▸ Task description:
There is one span to output from the data below: the lines starting at the line with "The height and width of the screenshot is (802, 1526)." and ending at the line with "Open Sample - Superstore". Output it exactly, ends included, nothing more.

▸ Excerpted data:
-*-
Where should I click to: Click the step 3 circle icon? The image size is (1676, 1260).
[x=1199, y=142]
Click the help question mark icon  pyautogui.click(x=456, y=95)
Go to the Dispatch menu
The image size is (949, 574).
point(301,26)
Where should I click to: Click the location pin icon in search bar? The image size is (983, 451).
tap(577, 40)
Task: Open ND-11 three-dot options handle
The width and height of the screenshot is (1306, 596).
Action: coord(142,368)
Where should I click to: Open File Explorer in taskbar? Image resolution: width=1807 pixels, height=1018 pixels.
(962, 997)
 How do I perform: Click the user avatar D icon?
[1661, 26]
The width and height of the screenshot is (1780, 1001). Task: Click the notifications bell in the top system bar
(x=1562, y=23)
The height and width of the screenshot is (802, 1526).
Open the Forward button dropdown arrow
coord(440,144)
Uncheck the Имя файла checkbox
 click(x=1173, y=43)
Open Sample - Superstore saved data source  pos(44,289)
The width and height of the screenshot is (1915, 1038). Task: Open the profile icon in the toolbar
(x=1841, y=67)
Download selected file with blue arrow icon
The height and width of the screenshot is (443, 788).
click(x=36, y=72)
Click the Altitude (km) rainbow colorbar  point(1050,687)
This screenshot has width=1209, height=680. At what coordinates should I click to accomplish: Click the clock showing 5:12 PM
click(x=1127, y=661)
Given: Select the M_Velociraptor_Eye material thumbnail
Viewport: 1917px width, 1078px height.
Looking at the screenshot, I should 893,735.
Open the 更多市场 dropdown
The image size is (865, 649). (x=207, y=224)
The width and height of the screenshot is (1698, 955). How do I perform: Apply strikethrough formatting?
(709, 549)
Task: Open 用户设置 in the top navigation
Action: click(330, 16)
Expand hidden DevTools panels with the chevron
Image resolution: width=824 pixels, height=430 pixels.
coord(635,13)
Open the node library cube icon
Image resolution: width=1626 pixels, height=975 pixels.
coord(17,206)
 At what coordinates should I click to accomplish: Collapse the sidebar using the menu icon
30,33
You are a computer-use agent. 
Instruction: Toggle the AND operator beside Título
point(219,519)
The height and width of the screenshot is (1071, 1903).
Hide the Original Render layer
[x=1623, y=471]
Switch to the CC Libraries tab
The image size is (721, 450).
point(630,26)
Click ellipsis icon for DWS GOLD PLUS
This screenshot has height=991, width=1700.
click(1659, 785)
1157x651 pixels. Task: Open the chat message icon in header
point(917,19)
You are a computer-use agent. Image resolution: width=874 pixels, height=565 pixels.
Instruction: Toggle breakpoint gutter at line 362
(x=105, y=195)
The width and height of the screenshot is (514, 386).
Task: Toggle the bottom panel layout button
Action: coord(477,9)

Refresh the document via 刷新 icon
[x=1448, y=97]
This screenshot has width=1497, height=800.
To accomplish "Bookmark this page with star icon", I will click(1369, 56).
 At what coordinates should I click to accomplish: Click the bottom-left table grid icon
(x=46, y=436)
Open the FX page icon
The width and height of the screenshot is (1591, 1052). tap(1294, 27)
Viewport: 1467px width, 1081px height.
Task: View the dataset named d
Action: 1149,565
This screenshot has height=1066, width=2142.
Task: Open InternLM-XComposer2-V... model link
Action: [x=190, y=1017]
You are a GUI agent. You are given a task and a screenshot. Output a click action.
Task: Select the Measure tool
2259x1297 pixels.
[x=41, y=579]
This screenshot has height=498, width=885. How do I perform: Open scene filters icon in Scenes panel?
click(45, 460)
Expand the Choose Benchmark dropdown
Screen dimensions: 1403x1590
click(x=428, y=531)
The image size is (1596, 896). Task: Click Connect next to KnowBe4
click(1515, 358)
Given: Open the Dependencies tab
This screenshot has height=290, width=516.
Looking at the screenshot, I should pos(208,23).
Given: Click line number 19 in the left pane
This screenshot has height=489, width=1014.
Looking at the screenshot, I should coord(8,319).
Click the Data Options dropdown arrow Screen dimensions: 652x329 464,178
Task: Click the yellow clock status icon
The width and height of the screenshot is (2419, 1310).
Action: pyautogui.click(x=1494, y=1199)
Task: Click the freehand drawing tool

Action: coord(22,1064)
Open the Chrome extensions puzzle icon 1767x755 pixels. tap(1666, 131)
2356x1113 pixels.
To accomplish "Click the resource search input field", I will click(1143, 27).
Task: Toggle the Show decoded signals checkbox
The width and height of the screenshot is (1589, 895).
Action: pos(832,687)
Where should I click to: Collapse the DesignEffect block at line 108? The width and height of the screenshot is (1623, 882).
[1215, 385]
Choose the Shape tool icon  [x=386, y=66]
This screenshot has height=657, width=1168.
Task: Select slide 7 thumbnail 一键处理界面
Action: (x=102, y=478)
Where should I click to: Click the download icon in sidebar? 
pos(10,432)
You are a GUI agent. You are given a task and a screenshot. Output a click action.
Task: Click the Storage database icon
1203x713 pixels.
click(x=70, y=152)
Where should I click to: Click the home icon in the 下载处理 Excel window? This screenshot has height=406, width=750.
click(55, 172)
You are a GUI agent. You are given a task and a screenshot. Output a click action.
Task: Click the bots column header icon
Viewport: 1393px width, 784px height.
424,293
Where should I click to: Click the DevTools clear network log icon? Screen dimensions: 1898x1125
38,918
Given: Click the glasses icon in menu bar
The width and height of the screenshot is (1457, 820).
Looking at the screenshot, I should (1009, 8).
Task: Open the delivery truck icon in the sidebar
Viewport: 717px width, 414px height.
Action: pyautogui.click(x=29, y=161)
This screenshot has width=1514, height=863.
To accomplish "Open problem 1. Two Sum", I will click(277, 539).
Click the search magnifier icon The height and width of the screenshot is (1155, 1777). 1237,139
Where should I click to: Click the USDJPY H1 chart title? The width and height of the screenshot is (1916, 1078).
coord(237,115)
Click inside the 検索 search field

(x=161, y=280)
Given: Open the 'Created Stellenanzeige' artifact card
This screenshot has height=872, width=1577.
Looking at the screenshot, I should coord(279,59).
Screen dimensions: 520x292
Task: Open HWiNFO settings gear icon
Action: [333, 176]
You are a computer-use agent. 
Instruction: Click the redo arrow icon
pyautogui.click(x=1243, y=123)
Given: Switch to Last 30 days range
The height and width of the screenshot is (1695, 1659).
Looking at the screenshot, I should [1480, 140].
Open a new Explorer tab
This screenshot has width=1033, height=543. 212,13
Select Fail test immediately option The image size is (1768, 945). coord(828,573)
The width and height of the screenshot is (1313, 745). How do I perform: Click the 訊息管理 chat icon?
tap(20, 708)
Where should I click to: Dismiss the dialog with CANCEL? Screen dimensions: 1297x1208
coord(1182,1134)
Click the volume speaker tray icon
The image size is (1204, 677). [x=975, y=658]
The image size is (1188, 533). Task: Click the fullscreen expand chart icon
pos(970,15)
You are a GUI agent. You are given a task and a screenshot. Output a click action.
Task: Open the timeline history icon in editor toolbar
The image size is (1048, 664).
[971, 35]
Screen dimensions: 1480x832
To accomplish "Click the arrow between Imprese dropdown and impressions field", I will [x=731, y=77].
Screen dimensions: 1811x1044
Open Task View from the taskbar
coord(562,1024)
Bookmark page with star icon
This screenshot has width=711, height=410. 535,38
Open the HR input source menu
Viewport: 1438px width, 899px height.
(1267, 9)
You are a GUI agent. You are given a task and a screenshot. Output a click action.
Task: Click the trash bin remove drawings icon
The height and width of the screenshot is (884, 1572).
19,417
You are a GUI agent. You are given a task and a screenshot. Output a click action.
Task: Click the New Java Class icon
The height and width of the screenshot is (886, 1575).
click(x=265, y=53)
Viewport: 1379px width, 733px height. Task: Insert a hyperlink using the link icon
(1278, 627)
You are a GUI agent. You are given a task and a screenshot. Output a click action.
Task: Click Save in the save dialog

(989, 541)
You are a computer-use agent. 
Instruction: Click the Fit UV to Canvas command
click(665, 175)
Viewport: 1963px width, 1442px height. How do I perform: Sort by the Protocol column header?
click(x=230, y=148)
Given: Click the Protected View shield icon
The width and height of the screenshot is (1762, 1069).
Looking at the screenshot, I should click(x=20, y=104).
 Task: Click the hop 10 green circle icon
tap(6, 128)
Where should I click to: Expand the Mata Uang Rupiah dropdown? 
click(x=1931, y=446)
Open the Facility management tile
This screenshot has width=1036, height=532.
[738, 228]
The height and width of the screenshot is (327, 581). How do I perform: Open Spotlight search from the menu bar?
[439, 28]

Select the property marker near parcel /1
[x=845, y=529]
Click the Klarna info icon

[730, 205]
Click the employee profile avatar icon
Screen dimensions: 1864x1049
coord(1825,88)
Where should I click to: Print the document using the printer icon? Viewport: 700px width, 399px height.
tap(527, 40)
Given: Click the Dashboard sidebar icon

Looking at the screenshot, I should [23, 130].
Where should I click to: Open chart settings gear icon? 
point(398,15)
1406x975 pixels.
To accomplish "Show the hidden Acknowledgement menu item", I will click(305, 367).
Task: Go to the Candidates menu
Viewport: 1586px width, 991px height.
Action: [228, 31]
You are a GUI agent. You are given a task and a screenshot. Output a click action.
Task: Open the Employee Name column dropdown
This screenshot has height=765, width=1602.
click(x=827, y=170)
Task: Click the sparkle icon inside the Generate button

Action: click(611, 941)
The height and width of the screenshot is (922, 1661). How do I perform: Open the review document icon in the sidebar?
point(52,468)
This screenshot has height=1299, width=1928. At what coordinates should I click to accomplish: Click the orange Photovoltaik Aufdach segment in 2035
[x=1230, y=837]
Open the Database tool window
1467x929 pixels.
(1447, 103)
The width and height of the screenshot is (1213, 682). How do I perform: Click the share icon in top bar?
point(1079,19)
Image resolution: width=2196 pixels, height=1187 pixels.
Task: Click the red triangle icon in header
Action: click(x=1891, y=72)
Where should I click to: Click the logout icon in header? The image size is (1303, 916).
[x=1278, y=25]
-*-
▸ Output below:
The height and width of the screenshot is (802, 1526).
Open the Forward button dropdown arrow
coord(440,144)
Uncheck the Имя файла checkbox
 click(x=1173, y=43)
Open Sample - Superstore saved data source  pos(44,289)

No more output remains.